Passage
Developers don't only have to learn a new way of writing applications, but also of debugging them, according to Hall, who says the tools available for debugging serverless can be difficult to use and more limited than competing solutions for debugging traditional software. "It adds another layer of complexity in debugging between your functions," he said.

"A lot of companies seem to be racing towards finding that ideal way of visualizing and debugging between lots of different microservices," Hall continued. "For example, let's say you had a request that comes into AWS API Gateway and runs a Lambda function, which then needs to run five different Lambda functions in order to complete a job. When something goes wrong, it's quite difficult to introspect and see what's happened. You need to gather and monitor logs from lots of different functions, and potentially other third-party services, aggregate them together, and unpick it." The debugging tooling "isn't quite there yet," Hall added.

Vendor lock-in

Another key consideration is the risk of vendor lock-in, which stems from each serverless offering on the major cloud platforms being designed to work alongside a network of related services on the same platform -- using AWS API Gateway as a trigger for an AWS Lambda function, for example. The propensity for the serverless model to increase the risk of vendor lock-in was one of the criticisms raised by UC Berkeley in its Serverless Computing: One Step Forward, Two Steps Back paper, where it said: "Current serverless infrastructure, intentionally or otherwise, locks users into either using proprietary provider services or maintaining their own servers."

Available data
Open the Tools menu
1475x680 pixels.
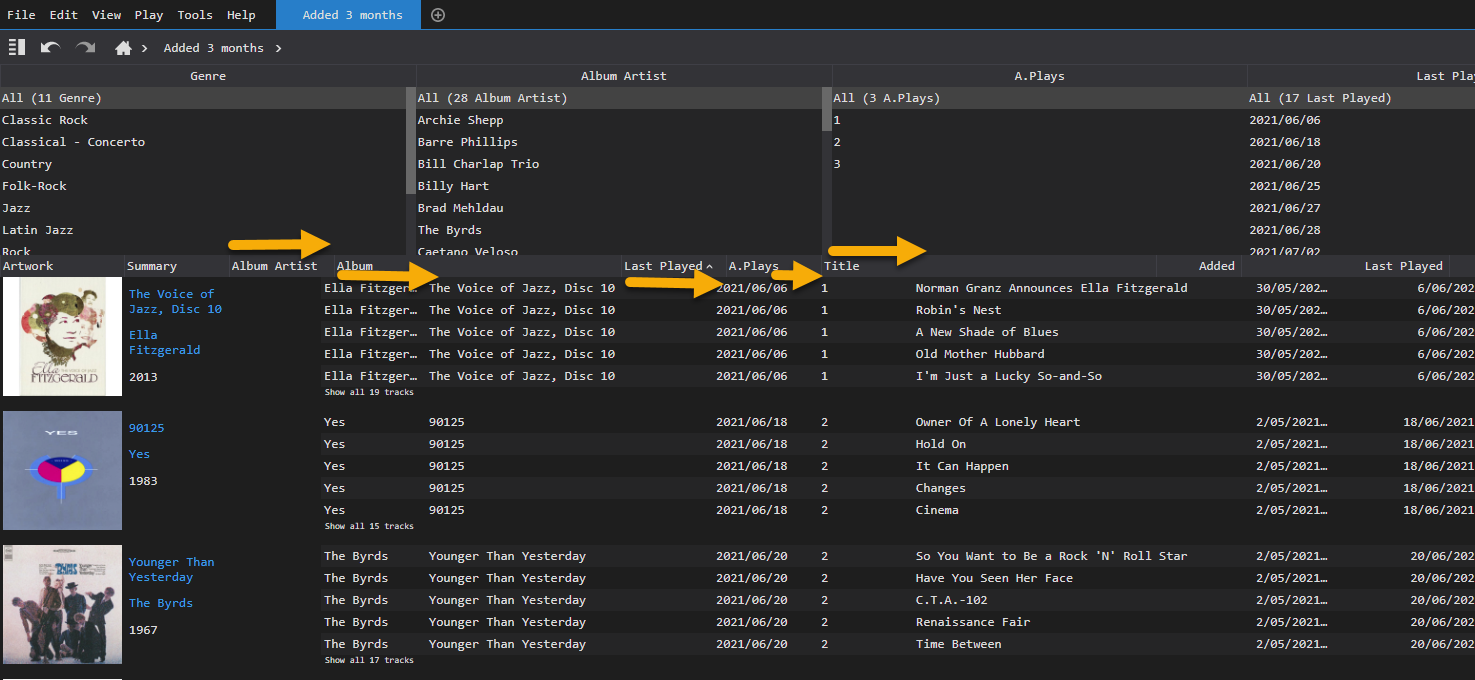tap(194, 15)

What the task requires
Decide whether each statement below agrees with the serverless passage. Answer yes or no for each, and quote the deciding words of the passage. (a) Hall says the tools for debugging serverless are more limited than those for debugging traditional software. (b) In Hall's example, the Lambda function run by AWS API Gateway must then run three other Lambda functions. (c) The UC Berkeley paper states that current serverless infrastructure ties users to proprietary provider services or to maintaining their own servers.

The answer
(a) Yes: "more limited than competing solutions for debugging traditional software."
(b) No: "which then needs to run five different Lambda functions in order to complete a job."
(c) Yes: "locks users into either using proprietary provider services or maintaining their own servers."